- [Dokumenttext]
┌──

Die Berufung des Klägers gegen den Gerichtsbescheid des Sozialgerichts Neuruppin vom 29. Januar 2019 wird zurückgewiesen.
Außergerichtliche Kosten sind auch für das Berufungsverfahren nicht zu erstatten.
Die Revision wird nicht zugelassen.
Tatbestand
Der Kläger sieht seine Tätigkeit in der Zeit vom 6. Juni 1977 bis zum 30. Juni 1990 als Zeit der Zugehörigkeit zu der zusätzlichen Altersversorgung der technischen Intelligenz der DDR an.
Der 1952 geborene Kläger ist berechtigt, die Berufsbezeichnung Diplomingenieur zu führen. Er arbeitete ab dem 6. Juni 1977 im VEB Bau- und Montagekombinat (BMK) Industrie- und Hafenbaukombinatsbetrieb N, zuletzt als Leiter Technik. Der Produktionsbereich 5 (T) des Unternehmens wurde mit Wirkung vom 31. März 1990 aus dem BMK ausgegliedert und als eigenständiger Betrieb mit der Bezeichnung VE T Tiefbauunternehmen weitergeführt.
Eine Versorgungszusage für die Altersversorgung der technischen Intelligenz ist ihm bis zum 30. Juni 1990 nicht erteilt worden.

└──

- [Datensatzauszüge]
┌──

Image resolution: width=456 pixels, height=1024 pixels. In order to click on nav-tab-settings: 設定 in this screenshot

└──
┌──

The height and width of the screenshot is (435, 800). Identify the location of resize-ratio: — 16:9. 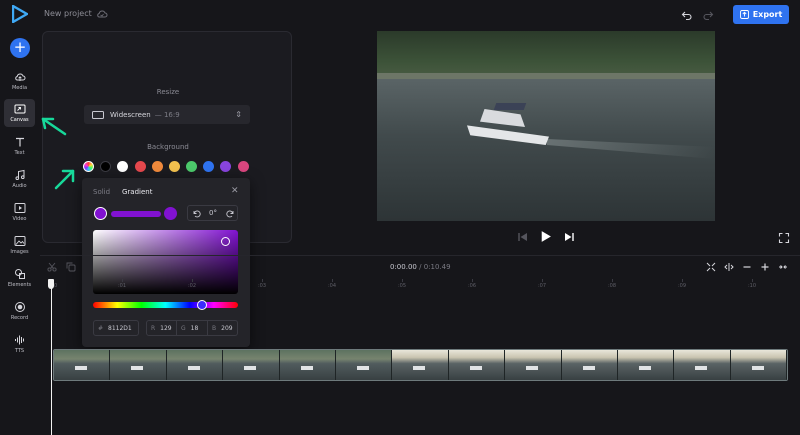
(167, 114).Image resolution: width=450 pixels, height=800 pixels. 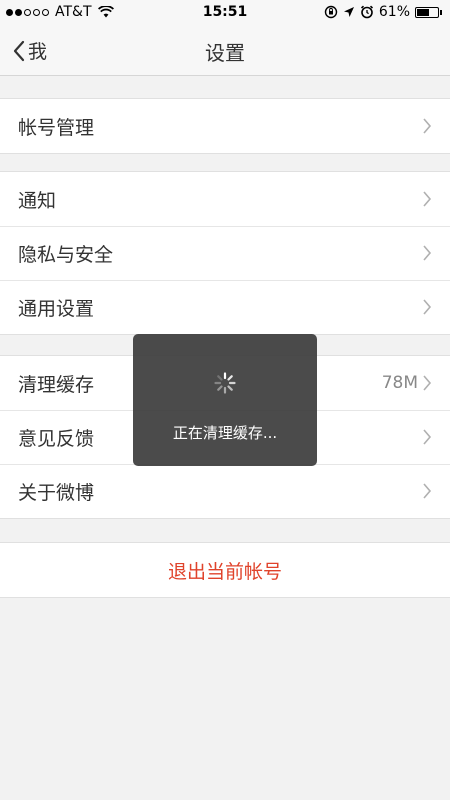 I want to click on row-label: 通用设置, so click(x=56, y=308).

└──

- [Aufgaben]
[1] Beantworte anhand des Urteilsauszugs die folgenden Fragen:
(a) Von welchem Gericht stammt der Gerichtsbescheid, gegen den sich die Berufung richtet?
(b) In welchem Jahr wurde der Kläger geboren?
(c) Unter welcher Bezeichnung wurde der ausgegliederte Produktionsbereich 5 als eigenständiger Betrieb weitergeführt?
[2] Gib den Abschnitt des Urteilsauszugs wortgetreu wieder, beginnend bei „Die Revision wird“ und fortlaufend bis einschließlich „der DDR an.“.

- [Lösungen]
[1]
(a) Vom Sozialgericht Neuruppin.
(b) 1952.
(c) VE T Tiefbauunternehmen.

[2]
Die Revision wird nicht zugelassen.
Tatbestand
Der Kläger sieht seine Tätigkeit in der Zeit vom 6. Juni 1977 bis zum 30. Juni 1990 als Zeit der Zugehörigkeit zu der zusätzlichen Altersversorgung der technischen Intelligenz der DDR an.